3) Then you can enable network connection for uploading, reporting and refilling cache.
4) Those overflows can't be uploaded (result files are deleted), so BOINC will retry upload again and again. When all other uploads/downloads will be finished you can select all these invalid result transfers and abort them.
5) server will mark corresponding results as errored, and will not try to validate wrong results.
6) There is additional advantage of such method versus aborting tasks before any computations:
stderr will be reported (but not result itself). So it easy to establish the reason of task abortion - stderr will say "overflow".

Example:

stderr out <core_client_version>6.4.5</core_client_version>
<![CDATA[
<stderr_txt>
setiathome_CUDA: Found 1 CUDA device(s):
Device 1 : GeForce 9600 GSO
totalGlobalMem = 402653184
sharedMemPerBlock = 16384
regsPerBlock = 8192
warpSize = 32
memPitch = 262144
maxThreadsPerBlock = 512
clockRate = 1700000
totalConstMem = 65536
major = 1
minor = 1
textureAlignment = 256
deviceOverlap = 0
multiProcessorCount = 12
setiathome_CUDA: CUDA Device 1 specified, checking...
Device 1: GeForce 9600 GSO is okay
SETI@home using CUDA accelerated device GeForce 9600 GSO
Rise priority modification by Raistmer based on rev380 of SETI@home sources
Priority of worker thread rised successfully
Total GPU memory 402653184 free GPU memory 355926016
setiathome_enhanced 6.02 Visual Studio/Microsoft C++
libboinc: 6.3.22

Work Unit Info:
...............
WU true angle range is : 4.307220
Optimal function choices:
-----------------------------------------------------
name
-----------------------------------------------------
v_BaseLineSmooth (no other)
v_GetPowerSpectrum 0.00020 0.00000
v_ChirpData 0.01351 0.00000
v_Transpose4 0.00342 0.00000
FPU opt folding 0.00285 0.00000
SETI@Home Informational message -9 result_overflow
NOTE: The number of results detected exceeds the storage space allocated.

Flopcounter: 1777564580.377074

Spike count: 0
Pulse count: 0
Triplet count: 31
Gaussian count: 0
called boinc_finish

</stderr_txt>
<message>
<file_xfer_error>
<file_name>03no08aa.12883.266870.6.11.168_2_0</file_name>
<error_code>-197</error_code>
<error_message>user requested transfer abort</error_message>
</file_xfer_error>

</message>
<upload_error>
<file_name>03no08aa.12883.266870.6.11.168_2_0</file_name>
<error_code>-197</error_code>
</upload_error>
]]>

Validate state Invalid

Profile Byron S Goodgame
Volunteer tester
Avatar
Send message
Joined: 16 Jan 06
Posts: 1151
Credit: 3,936,993
RAC: 0
United States
Message 850758 - Posted: 8 Jan 2009, 6:32:09 UTC

Just bringing this thread back up closer to the top.
____________

Profile Byron S Goodgame
Volunteer tester
Avatar
Send message
Joined: 16 Jan 06
Posts: 1151
Credit: 3,936,993
RAC: 0
United States
Message 851462 - Posted: 9 Jan 2009, 23:41:31 UTC

Guess I've done something wrong, even though I think I've followed the instrctions.
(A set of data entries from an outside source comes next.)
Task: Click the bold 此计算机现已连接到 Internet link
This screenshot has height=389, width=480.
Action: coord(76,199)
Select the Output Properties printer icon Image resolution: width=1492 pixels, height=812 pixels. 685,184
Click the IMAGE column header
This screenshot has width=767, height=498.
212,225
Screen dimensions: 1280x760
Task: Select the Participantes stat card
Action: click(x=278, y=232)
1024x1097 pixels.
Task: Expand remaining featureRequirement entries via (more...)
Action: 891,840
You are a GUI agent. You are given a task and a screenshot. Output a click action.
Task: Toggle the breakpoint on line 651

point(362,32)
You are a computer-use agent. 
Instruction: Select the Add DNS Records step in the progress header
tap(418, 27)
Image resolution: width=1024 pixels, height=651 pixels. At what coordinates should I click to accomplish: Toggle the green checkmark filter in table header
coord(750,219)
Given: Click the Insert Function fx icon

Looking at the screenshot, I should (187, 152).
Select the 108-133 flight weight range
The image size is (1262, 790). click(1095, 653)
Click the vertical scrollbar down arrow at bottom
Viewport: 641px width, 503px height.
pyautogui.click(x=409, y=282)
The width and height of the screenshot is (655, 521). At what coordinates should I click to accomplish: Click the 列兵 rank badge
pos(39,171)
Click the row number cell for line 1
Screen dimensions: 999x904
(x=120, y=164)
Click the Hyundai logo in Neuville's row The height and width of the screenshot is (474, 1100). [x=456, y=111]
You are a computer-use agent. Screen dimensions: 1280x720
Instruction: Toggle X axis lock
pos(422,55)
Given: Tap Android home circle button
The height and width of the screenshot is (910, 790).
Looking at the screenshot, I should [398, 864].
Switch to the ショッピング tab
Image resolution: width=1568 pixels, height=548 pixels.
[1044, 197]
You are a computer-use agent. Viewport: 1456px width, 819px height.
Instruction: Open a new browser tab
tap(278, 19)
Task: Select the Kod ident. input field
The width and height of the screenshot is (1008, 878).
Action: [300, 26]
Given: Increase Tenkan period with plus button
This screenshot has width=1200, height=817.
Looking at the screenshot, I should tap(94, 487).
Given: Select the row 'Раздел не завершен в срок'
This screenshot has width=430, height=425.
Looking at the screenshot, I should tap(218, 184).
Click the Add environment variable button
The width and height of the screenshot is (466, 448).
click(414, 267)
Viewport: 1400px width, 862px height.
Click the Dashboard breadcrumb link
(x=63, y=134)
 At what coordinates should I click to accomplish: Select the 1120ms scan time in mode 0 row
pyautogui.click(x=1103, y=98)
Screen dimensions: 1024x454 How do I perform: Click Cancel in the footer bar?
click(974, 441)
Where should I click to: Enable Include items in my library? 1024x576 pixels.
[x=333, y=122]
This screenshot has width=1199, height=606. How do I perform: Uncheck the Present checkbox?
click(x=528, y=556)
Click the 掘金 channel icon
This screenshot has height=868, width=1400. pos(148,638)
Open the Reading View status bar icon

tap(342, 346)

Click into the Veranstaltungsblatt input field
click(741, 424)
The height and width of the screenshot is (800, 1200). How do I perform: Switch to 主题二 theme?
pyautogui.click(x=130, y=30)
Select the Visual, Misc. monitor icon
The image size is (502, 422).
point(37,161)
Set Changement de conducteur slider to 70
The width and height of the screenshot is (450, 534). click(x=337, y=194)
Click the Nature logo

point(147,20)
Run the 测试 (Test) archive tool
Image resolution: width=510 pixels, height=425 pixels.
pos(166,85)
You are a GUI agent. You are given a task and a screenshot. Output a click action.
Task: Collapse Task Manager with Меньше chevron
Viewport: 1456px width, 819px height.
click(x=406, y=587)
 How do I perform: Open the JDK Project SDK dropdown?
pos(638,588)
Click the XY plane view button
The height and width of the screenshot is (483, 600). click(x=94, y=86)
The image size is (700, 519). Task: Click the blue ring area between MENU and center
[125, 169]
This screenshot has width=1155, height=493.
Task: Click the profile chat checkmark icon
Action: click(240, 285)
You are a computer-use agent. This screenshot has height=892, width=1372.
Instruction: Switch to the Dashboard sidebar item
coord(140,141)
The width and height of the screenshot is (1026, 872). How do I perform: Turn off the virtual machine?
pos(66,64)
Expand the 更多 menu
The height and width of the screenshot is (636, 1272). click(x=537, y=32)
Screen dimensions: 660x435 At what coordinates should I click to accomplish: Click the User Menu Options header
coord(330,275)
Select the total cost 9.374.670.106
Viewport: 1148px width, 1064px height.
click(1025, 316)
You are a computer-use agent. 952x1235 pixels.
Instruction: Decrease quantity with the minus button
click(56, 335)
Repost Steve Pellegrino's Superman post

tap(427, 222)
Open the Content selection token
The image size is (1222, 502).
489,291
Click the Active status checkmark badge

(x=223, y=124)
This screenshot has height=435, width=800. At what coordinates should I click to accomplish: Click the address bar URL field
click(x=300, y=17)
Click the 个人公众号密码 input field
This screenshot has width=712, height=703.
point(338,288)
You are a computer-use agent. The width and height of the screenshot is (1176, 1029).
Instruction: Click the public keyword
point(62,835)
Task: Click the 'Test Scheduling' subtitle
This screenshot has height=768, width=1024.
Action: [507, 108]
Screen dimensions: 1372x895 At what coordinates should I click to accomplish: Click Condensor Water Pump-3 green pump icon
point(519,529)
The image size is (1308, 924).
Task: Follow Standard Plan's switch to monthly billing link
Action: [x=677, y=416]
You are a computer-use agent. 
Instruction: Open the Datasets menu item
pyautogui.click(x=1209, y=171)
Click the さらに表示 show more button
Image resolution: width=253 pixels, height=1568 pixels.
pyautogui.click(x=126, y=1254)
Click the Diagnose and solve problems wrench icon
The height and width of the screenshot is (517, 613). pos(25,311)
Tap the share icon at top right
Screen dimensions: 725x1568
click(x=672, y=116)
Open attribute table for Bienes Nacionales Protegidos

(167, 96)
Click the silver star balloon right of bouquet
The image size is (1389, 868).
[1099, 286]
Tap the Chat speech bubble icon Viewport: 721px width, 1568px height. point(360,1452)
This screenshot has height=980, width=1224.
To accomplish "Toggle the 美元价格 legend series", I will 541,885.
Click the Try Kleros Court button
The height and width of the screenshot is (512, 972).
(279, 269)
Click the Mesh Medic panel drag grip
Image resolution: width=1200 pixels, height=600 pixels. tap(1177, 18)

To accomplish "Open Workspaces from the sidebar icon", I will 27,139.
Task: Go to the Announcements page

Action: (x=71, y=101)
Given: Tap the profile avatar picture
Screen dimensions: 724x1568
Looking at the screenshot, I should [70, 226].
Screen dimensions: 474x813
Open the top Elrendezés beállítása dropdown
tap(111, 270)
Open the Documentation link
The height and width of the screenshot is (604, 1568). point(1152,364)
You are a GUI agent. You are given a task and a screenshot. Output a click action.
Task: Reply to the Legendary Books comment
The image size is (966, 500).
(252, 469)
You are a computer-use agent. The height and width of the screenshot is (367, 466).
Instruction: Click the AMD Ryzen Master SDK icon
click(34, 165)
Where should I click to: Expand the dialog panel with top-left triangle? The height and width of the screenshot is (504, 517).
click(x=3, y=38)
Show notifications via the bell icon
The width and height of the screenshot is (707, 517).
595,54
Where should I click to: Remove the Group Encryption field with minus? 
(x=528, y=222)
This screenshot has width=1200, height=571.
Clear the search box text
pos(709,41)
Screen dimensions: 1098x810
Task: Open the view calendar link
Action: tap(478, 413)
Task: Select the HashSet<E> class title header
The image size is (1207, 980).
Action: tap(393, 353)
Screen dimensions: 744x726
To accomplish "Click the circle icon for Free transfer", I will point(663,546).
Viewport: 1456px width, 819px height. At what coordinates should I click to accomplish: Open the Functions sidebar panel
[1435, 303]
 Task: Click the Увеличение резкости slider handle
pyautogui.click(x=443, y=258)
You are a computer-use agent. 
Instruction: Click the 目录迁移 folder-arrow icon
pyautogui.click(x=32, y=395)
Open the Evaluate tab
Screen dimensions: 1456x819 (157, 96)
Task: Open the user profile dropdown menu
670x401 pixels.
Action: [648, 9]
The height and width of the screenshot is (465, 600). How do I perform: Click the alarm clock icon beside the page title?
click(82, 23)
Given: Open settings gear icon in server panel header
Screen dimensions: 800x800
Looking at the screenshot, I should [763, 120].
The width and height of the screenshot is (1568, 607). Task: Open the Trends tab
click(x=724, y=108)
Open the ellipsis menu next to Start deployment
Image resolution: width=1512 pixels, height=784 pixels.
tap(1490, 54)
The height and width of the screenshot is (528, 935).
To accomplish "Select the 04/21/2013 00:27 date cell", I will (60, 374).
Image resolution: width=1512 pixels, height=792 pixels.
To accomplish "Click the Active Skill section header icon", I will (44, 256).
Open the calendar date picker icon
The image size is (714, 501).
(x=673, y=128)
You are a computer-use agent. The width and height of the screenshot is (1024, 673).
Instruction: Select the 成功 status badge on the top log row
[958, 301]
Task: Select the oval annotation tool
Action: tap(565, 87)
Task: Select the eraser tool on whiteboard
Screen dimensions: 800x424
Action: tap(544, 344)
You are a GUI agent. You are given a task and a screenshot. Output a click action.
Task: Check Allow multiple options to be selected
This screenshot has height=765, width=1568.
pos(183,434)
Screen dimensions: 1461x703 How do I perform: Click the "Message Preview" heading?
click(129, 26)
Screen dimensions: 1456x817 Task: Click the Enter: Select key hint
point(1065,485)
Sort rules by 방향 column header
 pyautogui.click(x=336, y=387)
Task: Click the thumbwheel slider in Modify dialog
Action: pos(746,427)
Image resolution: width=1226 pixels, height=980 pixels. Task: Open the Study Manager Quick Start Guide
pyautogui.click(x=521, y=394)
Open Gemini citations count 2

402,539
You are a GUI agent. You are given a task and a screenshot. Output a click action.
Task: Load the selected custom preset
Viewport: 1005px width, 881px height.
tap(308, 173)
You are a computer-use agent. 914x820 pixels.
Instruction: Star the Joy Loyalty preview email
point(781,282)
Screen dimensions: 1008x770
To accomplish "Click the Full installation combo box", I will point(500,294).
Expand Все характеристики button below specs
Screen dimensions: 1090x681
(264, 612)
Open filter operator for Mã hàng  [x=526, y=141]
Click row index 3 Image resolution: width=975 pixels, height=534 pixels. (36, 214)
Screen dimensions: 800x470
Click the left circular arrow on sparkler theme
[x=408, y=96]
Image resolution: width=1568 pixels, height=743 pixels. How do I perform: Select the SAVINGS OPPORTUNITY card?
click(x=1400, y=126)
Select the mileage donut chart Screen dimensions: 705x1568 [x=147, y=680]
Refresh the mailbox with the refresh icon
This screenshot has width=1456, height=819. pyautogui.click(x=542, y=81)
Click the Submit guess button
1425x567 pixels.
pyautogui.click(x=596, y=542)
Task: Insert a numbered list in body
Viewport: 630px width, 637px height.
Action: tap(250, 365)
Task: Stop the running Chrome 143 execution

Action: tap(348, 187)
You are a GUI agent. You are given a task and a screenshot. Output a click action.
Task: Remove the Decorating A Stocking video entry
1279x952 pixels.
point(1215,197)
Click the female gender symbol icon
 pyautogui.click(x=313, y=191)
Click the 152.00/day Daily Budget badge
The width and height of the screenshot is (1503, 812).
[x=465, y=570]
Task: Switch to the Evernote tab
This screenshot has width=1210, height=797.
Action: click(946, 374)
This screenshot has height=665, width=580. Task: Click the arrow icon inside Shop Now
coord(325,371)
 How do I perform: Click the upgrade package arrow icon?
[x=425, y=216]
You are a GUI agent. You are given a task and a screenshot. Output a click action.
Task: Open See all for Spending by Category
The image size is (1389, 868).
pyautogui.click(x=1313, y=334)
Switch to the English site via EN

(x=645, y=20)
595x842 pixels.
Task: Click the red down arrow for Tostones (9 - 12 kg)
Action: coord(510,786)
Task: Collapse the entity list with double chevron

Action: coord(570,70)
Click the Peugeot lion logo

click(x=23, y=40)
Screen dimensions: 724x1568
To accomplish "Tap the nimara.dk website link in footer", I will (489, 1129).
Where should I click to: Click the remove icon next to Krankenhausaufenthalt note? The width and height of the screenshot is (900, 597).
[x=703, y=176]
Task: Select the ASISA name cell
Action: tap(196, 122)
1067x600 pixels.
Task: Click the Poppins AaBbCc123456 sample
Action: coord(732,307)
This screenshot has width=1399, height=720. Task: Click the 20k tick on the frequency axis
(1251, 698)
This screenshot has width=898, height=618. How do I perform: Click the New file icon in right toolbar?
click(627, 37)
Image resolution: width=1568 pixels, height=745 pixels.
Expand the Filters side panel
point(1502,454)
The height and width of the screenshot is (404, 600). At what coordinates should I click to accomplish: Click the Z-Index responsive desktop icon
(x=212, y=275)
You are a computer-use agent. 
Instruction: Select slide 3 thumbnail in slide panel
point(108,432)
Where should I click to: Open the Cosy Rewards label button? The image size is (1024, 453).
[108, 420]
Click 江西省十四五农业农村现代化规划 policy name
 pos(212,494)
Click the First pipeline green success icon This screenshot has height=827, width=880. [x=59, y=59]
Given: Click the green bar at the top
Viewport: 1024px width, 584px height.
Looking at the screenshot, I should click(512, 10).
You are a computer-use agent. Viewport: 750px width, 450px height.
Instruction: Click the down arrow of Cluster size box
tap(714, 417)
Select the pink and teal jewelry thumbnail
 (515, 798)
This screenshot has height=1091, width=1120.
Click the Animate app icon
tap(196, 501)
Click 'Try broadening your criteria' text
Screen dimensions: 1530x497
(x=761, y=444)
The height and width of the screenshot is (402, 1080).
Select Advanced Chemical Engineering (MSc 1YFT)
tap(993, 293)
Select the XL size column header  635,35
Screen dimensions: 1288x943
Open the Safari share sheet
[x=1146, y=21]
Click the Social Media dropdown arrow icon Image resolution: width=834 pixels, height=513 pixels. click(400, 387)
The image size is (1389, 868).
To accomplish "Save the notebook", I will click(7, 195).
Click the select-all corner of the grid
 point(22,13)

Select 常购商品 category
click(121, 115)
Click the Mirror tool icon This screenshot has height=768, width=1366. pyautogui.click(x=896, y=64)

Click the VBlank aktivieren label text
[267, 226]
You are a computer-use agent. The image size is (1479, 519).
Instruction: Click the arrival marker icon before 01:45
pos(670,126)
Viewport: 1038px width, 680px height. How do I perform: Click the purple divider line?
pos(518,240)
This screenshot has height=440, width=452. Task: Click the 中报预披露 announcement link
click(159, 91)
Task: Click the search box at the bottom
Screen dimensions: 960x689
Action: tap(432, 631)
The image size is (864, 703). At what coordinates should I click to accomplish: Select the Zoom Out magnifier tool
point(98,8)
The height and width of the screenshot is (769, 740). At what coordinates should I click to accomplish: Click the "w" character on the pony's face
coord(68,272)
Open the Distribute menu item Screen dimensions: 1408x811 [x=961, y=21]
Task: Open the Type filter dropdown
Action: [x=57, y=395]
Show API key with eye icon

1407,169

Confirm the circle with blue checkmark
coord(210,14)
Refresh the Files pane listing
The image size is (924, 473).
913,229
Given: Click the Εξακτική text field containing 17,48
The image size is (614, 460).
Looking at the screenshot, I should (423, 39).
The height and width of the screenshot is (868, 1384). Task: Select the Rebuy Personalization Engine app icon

I have this task which produced an overflow. I went into the seti folder and deleted the file 16no08ai.21753.20931.9.8.156_0_0 which was 40KB. I still see 16no08ai.21753.20931.9.8.156 in the seti folder with a size of 367 KB. The file is no longer in the transfer window, and in the Tasks window shows 16no08ai.21753.20931.9.8.156_0 with a status of Uploading. I've tried to abort the task now and get no change.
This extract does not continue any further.